Arthropods have open circulatory systems - although most have a few short, open-ended arteries. In chelicerates and crustaceans the blood carries oxygen to the tissues, while hexapods use a separate system of tracheae. Many crustaceans but few chelicerates and tracheates use respiratory pigments to assist oxygen transport. The most common respiratory pigment in arthropods is copper-based hemocyanin: this is used by many crustaceans and a few centipedes. A few crustaceans and insects use iron-based hemoglobin, the respiratory pigment used by vertebrates. As with other invertebrates and unlike among vertebrates, the respiratory pigments of those arthropods that have them are generally dissolved in the blood and rarely enclosed in corpuscles.
The heart is typically a muscular tube that runs just under the back and for most of the length of the hemocoel. It contracts in ripples that run from rear to front, pushing blood forwards. Elastic ligaments or small muscles connect the heart to the body wall and expand sections that are not being squeezed by the heart muscle. Along the heart runs a series of paired ostia, non-return valves that allow blood to enter the heart but prevent it from leaving before it reaches the front.
Arthropods have a wide variety of respiratory systems. Small species often do not have any, since their high ratio of surface area to volume enables simple diffusion through the body surface to supply enough oxygen. Crustacea usually have gills that are modified appendages. Many archnids have book lungs. Tracheae, systems of branching tunnels that run from the openings in the body walls, deliver oxygen directly to individual cells in many insects, myriapods and arachnids.
Living arthropods have paired main nerve cords running along their bodies below the gut, and in each segent the cords form a pair of ganglia from which sensory and motor nerves run to other parts of the segment. Although the pairs of ganglia in each segment often appear physically fused, they are connected by commissures (relatively large bundles of nerves), which give arthropod nervous systems a characteristic "ladder-like" appearance. The brain is in the head, encircling and mainly above the esophagus. It consists of the fused ganglia of the acron and one or two of the foremost segments that form the head - a total of three pairs of ganglia in most arthropods, but only two in chelicerates, which do not have antennae or the ganglion connected to them.
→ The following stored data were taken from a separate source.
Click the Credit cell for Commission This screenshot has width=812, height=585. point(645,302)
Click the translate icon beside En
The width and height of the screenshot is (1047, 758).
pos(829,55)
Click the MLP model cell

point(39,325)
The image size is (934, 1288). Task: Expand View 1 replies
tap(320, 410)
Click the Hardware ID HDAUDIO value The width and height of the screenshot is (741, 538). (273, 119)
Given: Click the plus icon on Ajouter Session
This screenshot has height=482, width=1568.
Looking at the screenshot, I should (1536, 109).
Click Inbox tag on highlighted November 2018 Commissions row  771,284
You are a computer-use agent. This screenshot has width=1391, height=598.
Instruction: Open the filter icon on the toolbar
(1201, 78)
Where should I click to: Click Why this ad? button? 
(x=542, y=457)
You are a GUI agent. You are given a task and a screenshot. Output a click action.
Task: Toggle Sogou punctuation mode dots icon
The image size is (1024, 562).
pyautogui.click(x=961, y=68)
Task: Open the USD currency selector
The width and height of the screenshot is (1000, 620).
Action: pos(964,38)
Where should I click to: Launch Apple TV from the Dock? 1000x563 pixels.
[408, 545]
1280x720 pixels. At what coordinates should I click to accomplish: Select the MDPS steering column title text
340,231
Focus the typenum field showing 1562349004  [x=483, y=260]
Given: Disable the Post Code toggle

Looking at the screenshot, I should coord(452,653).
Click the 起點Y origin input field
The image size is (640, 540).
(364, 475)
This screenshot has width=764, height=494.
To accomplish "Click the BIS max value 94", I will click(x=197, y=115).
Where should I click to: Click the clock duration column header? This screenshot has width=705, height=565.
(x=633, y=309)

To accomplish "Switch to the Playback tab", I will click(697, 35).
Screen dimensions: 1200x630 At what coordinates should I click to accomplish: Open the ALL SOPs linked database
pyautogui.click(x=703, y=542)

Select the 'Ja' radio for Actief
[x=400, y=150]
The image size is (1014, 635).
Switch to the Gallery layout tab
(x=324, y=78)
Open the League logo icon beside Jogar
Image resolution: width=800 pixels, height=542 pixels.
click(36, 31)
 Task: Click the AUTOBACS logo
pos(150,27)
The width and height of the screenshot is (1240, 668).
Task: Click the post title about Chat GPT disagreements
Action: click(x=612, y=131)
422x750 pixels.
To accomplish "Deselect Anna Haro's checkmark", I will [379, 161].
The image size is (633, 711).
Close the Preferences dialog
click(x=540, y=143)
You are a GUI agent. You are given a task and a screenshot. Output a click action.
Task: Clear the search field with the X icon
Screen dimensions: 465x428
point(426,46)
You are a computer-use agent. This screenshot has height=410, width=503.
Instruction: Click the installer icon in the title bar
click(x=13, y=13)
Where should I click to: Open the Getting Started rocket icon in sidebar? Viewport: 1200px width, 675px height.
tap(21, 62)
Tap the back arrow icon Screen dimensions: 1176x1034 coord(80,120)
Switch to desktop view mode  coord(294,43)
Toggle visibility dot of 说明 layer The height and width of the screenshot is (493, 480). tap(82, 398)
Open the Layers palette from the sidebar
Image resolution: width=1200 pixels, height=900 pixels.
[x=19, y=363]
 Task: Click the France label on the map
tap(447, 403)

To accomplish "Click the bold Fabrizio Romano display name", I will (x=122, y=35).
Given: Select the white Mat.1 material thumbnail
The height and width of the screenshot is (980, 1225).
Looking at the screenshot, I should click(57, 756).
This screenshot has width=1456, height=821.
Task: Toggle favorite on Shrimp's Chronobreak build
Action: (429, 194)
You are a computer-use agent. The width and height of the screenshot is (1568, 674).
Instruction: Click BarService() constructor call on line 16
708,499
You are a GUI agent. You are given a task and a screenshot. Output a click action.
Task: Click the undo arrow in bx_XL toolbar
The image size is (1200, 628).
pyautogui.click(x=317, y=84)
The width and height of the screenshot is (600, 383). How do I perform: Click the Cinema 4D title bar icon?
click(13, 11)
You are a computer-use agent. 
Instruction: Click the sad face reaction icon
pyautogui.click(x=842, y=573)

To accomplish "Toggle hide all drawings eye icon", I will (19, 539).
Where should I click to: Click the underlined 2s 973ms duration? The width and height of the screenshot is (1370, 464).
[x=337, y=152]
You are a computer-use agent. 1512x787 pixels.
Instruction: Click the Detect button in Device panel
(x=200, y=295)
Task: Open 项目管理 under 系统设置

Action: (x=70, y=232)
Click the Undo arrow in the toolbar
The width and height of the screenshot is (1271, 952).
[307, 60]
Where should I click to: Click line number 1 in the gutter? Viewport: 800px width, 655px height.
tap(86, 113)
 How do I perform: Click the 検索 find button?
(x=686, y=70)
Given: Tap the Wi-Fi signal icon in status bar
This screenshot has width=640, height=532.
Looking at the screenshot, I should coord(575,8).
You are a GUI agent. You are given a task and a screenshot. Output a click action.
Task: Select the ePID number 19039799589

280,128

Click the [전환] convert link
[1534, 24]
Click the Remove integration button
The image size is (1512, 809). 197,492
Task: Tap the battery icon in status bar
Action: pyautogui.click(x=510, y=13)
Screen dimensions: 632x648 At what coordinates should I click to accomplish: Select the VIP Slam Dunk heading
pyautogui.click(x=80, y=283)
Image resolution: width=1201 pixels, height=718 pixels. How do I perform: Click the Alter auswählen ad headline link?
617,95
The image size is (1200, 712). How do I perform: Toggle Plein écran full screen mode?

The ganglia of other head segments are often close to the brain and function as part of it. In insects these other head ganglia combine into a pair of subesophageal ganglia, under and behind the esophagus. Spiders take this process a step further, as all the segmental ganglia are incorporated into the subesophageal ganglia, which occupy most of the space in the cephalothorax (front "super-segment").
There are two different types of arthropod excretory system. In aquatic arthropods the end-product of biochemical reactions that metabolise nitrogen is ammonia, which is so toxic that it needs to be diluted as much as possible with water. The ammonia is then eliminated via any permeable membrane, mainly through the gills. All crustaceans use this system, and its high consumption of water may be responsible for crustaceans' relative lack of success as land animals. Various groups of terrestrial arthropods have independently developed a different system: the end-product of nitrogen metabolism is uric acid, which can be excreted as dry material; Malphigian tubules filter the uric acid and other nitrogenous waste out of the blood in the homecoel, and dump these materials into the hindgut, from which they are expelled as feces. Most aquatic arthropods and some terrestrial ones also have organs called nephridia ("little kidneys"), which extract other wastes for excretion as urine.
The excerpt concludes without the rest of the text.